Published - August 08, 2018 03:32 pm IST - Thiruvananthapuram

 Paul Kronenberg fishing out one of the invasive plants that is threatening the health of the Vellayani Lake

Paul Kronenberg fishing out one of the invasive plants that is threatening the health of the Vellayani Lake

“You can be part of the problem or be part of the solution,” says Paul Kronenberg, co-founder of kanthari, International Institute for Social Change at Vellayani, pulling out an invasive grassy plant with a long stick from the serene Vellayani Lake, brimming with clear water after the plentiful monsoon. “See,” he says showing me the dark green, long grass-like plant, “these are four or five of the invasive species that are choking Vellayani Lake to death. These are easy to remove from the lake but it has to be done almost every day as they multiply rapidly,” says Paul.

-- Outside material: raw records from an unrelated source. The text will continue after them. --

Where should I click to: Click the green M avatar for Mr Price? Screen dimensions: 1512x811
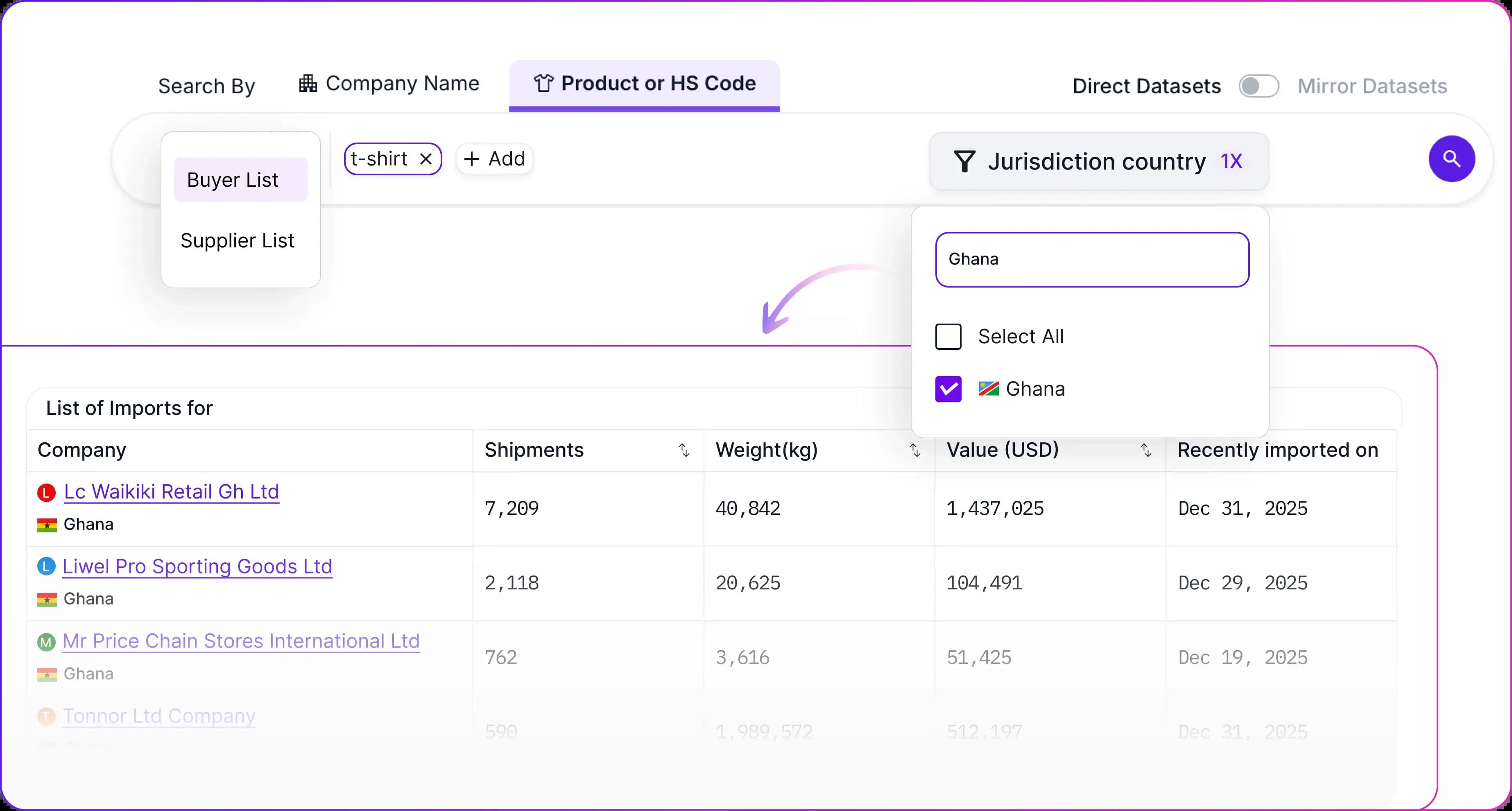click(x=46, y=642)
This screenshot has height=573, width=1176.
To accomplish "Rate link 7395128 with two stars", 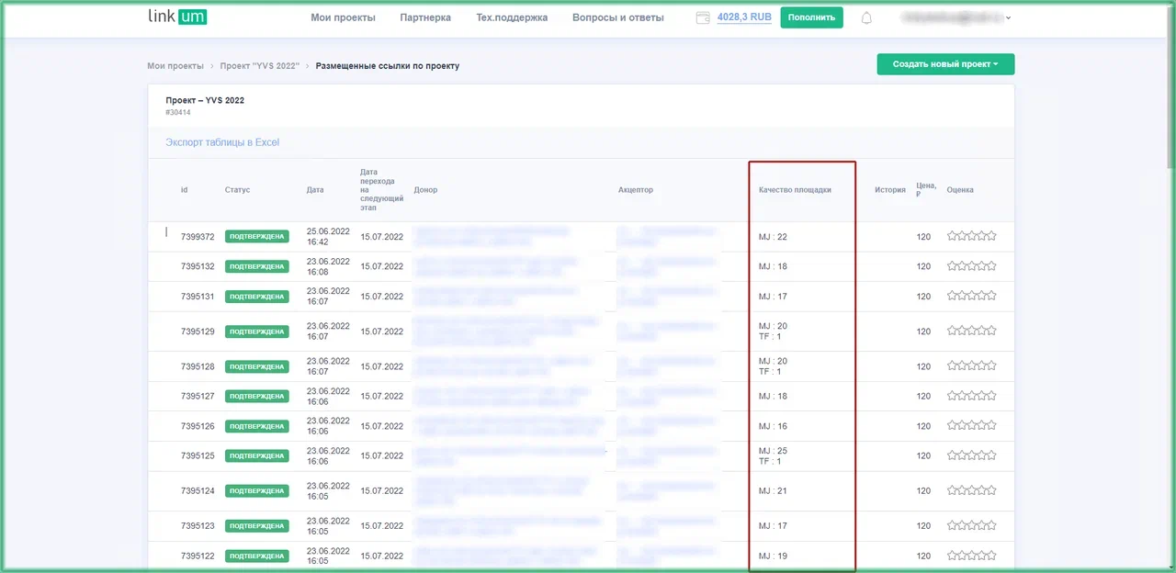I will 962,367.
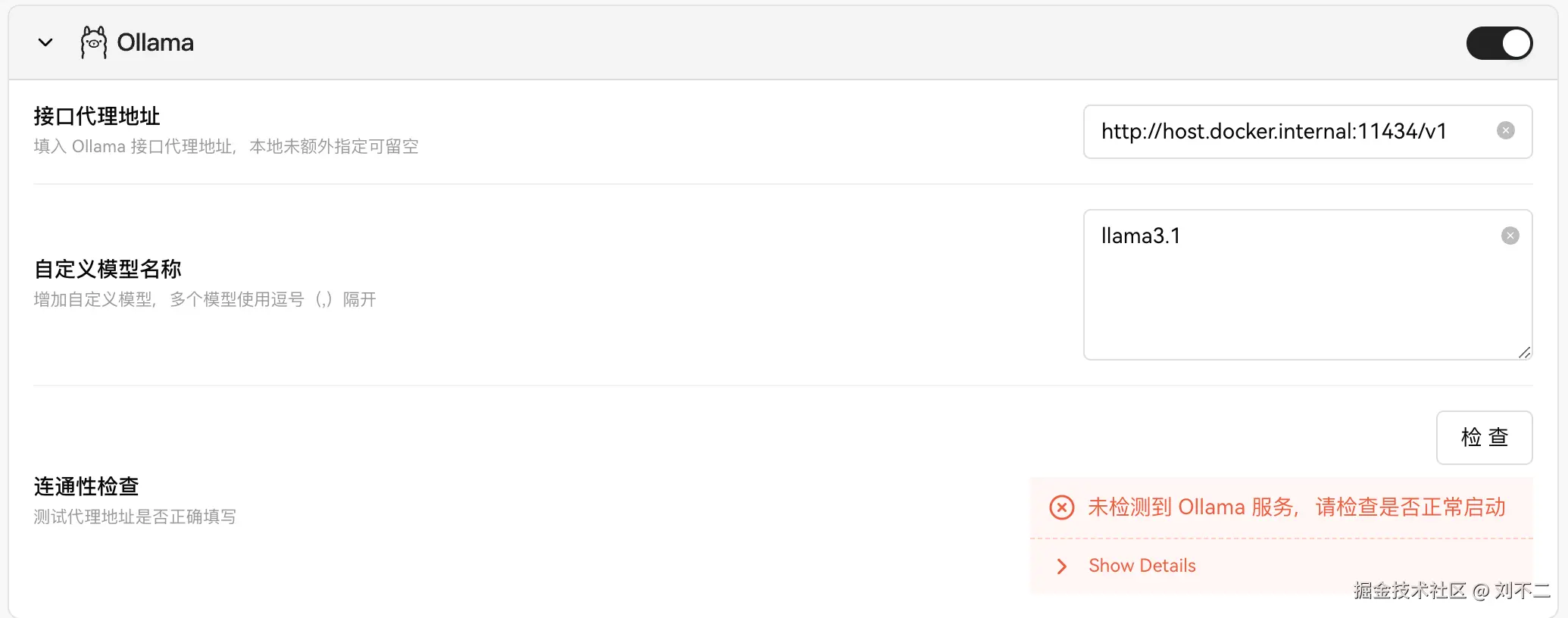Click the textarea resize handle corner
1568x618 pixels.
(x=1524, y=352)

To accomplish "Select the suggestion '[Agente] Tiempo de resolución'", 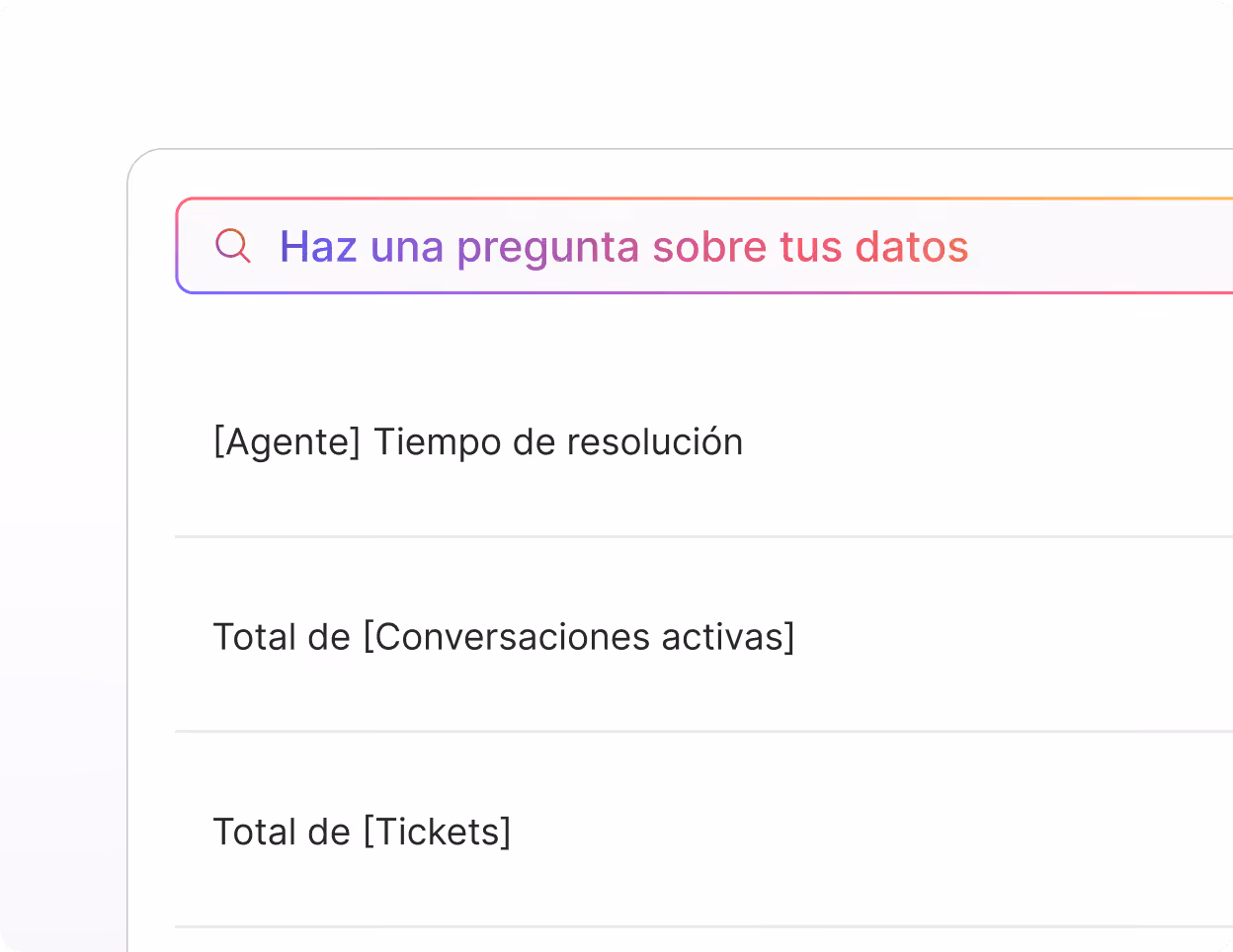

Paul and his team evidently want to be part of the solution. Since January 2018, they decided to act instead of merely talking. “So we tie a boat-like container to our back, go into the water and pluck out the plants such as lotus, water hycinth, Myriophyllum Heterophyllum and several floaters among which are floating grass, and a purple plant, to clear the water. The lake is not very deep and so we are able to move around. Nevertheless, it is extremely muddy and it is tedious work to manually pull out the plants one by one. The clear water that is now seen is just a small part of the lake. In many places, these plants have completely taken over the lake, carpeting it in purple and green. It only looks beautiful but the truth is that these are destroying the eco-system that sustains the lake and its surroundings,” explains Paul, showing the dense green patches a little away from the surroundings of kanthari.

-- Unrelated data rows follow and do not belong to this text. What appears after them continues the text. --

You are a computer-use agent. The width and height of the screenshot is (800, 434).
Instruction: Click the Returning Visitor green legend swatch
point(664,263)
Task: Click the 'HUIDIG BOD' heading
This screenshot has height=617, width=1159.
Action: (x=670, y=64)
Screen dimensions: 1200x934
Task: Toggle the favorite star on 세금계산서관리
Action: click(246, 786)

 The team from kanthari cleaning up the portion of the Vellayani Lake near their campus

The team from kanthari cleaning up the portion of the Vellayani Lake near their campus

The Vellayani Lake is in deep waters. Over the years, it has been encroached upon, filled, mined for sand and polluted by urban sewage. From more than 750 hectares in 1926, it has now been reduced a little less than half that area. Now, the scenic fresh water lake on the outskirts of the city, a green lung for the district, is being strangulated by the invasive plant species. A thick layer of grass has made some portions near the banks a marshy grassland.

Displaying images of the lake on Google Earth history, Paul shows how, over the years, the lake has been filled with these plants and lotus. “In 2003, it was about five percent. By 2004, it was approximately 10 per cent and today a greenish mass covers more than 40 per cent of the lake,” he adds.

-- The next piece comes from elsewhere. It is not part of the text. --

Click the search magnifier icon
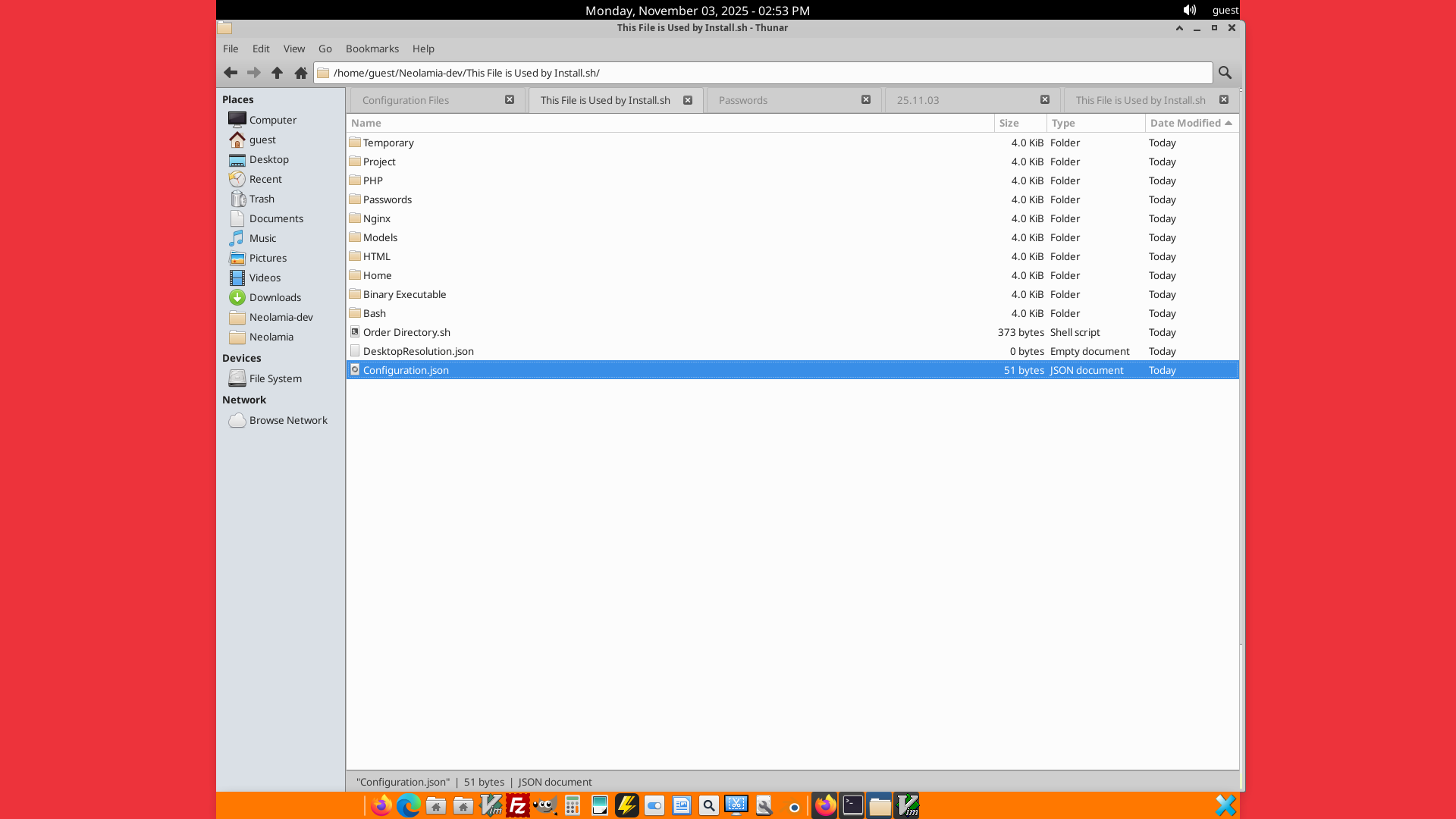1456x819 pixels. pos(1225,73)
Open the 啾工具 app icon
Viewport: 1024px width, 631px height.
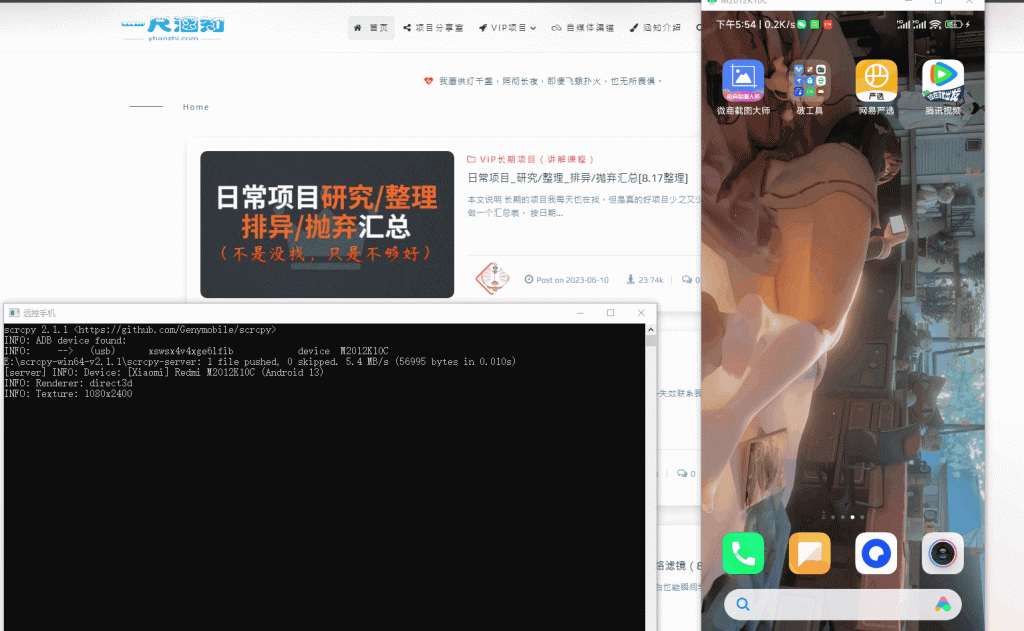[809, 78]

The lotus leaves cover the surface of the lake and prevent the sunlight from penetrating the water. Eventually, the water’s surface gets heated up and natural cooling does not occurs. “So the temperature increases, killing many species. Moreover, the roots of the lotus form a mesh-like growth on the bed of the lake and that reduces the oxygen supply to the lake. As a result many of the native fish in the lake are getting depleted. The addition of new species like carp tends to deplete the local species,” he explains.

In fact, Paul and Ajith, manager of Kanthari, point out that 15 years ago local fishermen remember earning about ₹1,000 per day during the season whereas at present even eight to ten fishermen find it difficult to earn that much.

In 2016 and 2017, participants of kanthari organised a fund raiser and with the money they collected, they bought two pedal boats that they gifted to Vengannor-based Neerthadam, comprising volunteers who are trying to save the lake on their side of its banks. “One drop of kerosene in these pristine waters can do incalculable damage to the eco-system here. So the government encourages only pedal boats or country boats. Similarly, the authorities must also decide what can be sold on the banks of the lake so that people do not pollute it with plastic covers and wrappers of eats,” he says. Paul avers more would have to be done for the lake to breathe again.

Letters have been sent to the local Member of Parliament Shashi Tharoor and to the District Collector Dr. Vasuki. Although Tharoor immediately responded to the letter and raised the issue in Parliament as well, it has not yet resulted in actual action to clean the lake.

“He has always been helpful and supportive but we need work on the ground to be done. It would be nice if the Collector, who is said to be environmental-friendly, visits the place to see the magnitude of the problem. Tharoor has also promised all help. Nevertheless, I hope they understand the urgency of the matter,” Paul adds.

His dream is to have a batch of 30 to 40 volunteers removing the plants and freeing the lake from its menace. Or even a government sponsored effort that recruits enough manpower to remove the vegetative covering on the lake.

“It is a source of drinking water and if we act now, it would be much less expensive than trying to do something at a later stage. It would be an ecological disaster if the lake dies. Approximately 130 species depend on the Lake, a ‘hidden pearl’ of Thiruvananthapuram. We welcome volunteers who want to lend a helping hand to save the lake,” he says.